I won’t reiterate here all my reasons for valuing books on paper a topic I’ve covered before (most recently here), but I do apply similar reasons to my case for handwriting. That is, I value it not simply out of nostalgia or because I grew up writing by hand or because ink is retro and cool, but because I can write on paper wherever I am, without an expensive device, without charging cords or batteries, without rare minerals having been extracted from the earth and without sending plastic and worse to landfills, and because I needn’t trust in a “cloud” to store my words or a sophisticated system to transmit them. With pen and paper, I exercise independence.

Blogging would not exist without the Internet, and those of us who participate obviously use electronic devices to share our thoughts. Blogging takes place only by virtue (!) of a virtual world. But my entire life would not be over if my online life came to an end. The truth is, I like being offline at home, and I like being disconnected when I’m out walking with my dog. That, of course, is a matter of preference. Perhaps others would feel their independence – their powers – diminished in the circumstances I find so freeing. I get that. I do.

But that’s my point. I can go back and forth. And that, I think, the ability to live in different worlds, to use different tools and media, as circumstance demands or as preference indicates, is the greatest degree of independence possible.

What does it matter, one of my readers responded (on my Facebook link to the earlier post), the form of communication young people use, handwriting or texting or some other digital means, since all are ways to communicate. True, but to me this is like asking why learn to add, subtract, multiply, divide, and estimate if you have a calculator. For that matter, given the availability of audio books, why be bothered to read? Why not just listen to someone else doing the reading?

As for me, I’ll listen now and again, but I would certainly not trade literacy for listening. Neither would I give up handwriting (or touch typing) and be confined to poking my fingers and thumbs at a tiny screen.

Here’s another thought: Most Ph.D. programs have traditionally had foreign language requirements. Some gave that up to allow computer “languages” as substitutes, which seems suspect and squirrelly to me in most cases. A language is not, after all, a code. The intention of the original requirement was to ensure an ability to read important texts in their original language; a secondary benefit that comes with second-language acquisition, however, is the realization that many of the concepts we take for granted in our native language are not universal. Different people divide the world up differently. They see the world differently. It’s important to learn that. It’s the difference between learning to converse and read and write and think in a second language and having to rely on a program or “app” to translate for you.

So as far as the ability to read historical documents is concerned, what if future students of history were required to learn cursive handwriting in the same way they might be required to learn Latin or French or Russian? As a specialized professional skill? I can imagine the day, not far in the future:

LANG 350: “Cursive as Foreign Language”

And for many people, if an ability to read historical documents is all that’s at stake, I’m sure there’s nothing wrong with the vision. Well, here’s what’s wrong with it from my point of view, and it’s the same thing that’s wrong with giving up on learning second languages (or learning to read, for that matter) because “smart” machines can do the work for us:

Having the machines should make our worlds bigger, not smaller; enlarge our access to the world rather, not shrink it; give us greater flexibility and choice and independence. Not stunted brains and overgrown thumbs.

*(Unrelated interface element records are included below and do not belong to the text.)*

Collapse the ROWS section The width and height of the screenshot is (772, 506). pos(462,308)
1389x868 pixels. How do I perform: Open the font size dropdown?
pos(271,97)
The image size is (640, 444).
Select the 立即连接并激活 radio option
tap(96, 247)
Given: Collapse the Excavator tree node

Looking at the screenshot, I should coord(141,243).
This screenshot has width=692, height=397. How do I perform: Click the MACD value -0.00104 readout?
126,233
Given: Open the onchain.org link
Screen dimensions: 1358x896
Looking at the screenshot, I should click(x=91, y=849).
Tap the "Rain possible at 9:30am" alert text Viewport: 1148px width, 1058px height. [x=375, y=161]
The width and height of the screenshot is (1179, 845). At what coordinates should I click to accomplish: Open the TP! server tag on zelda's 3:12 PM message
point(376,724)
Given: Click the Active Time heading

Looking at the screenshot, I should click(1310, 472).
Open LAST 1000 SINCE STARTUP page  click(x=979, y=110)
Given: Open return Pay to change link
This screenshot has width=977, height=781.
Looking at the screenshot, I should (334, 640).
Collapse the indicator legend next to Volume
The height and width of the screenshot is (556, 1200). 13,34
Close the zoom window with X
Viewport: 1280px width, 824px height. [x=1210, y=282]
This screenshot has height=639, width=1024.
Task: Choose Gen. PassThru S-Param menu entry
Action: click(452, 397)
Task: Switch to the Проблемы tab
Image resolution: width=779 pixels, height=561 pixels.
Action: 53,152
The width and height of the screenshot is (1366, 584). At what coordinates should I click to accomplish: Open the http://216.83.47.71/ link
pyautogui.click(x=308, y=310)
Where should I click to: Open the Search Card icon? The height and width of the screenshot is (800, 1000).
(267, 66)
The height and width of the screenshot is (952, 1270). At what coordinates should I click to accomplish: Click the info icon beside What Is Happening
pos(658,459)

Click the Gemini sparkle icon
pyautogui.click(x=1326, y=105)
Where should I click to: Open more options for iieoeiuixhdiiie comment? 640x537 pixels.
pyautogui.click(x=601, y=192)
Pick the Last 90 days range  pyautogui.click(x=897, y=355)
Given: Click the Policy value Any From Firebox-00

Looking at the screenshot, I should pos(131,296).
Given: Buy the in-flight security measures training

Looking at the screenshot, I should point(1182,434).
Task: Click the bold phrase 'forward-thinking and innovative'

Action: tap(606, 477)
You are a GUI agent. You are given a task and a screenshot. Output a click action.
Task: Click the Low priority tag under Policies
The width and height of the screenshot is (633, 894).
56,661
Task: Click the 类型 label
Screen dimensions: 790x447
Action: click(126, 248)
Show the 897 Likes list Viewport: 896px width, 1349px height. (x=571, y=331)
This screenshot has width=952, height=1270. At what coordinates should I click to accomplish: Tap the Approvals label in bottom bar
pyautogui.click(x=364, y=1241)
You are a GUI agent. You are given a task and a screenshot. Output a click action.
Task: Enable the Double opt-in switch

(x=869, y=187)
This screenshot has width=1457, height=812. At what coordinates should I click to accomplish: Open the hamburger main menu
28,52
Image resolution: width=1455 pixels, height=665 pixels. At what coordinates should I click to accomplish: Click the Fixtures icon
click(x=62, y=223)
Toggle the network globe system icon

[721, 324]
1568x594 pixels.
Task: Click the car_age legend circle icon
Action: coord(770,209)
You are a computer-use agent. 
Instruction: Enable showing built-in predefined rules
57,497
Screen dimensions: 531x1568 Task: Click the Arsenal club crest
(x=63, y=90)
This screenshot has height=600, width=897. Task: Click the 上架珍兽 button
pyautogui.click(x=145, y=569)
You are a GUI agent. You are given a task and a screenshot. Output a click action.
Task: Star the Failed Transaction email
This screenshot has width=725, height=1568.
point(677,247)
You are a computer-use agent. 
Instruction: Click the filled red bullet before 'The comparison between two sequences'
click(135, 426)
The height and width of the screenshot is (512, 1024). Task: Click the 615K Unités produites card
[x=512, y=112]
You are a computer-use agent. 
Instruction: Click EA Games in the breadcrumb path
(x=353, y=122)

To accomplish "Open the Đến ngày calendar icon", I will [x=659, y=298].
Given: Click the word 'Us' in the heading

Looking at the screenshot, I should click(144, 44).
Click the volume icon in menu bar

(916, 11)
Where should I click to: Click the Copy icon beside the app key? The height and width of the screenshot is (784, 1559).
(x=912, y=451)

And I’ll stop now to ask, as the scary truck driver asked a hitchhiking friend years ago, in an ominously threatening tone of voice after subjecting her to his extreme political views, “Agree or disagree?”  If you disagree with me, though, that’s fine and dandy, because I’m enjoying thinking about the pros and cons of cursive writing on this winter’s day. It’s a pleasant mental vacation from the season’s national political campaigns and primaries, isn’t it?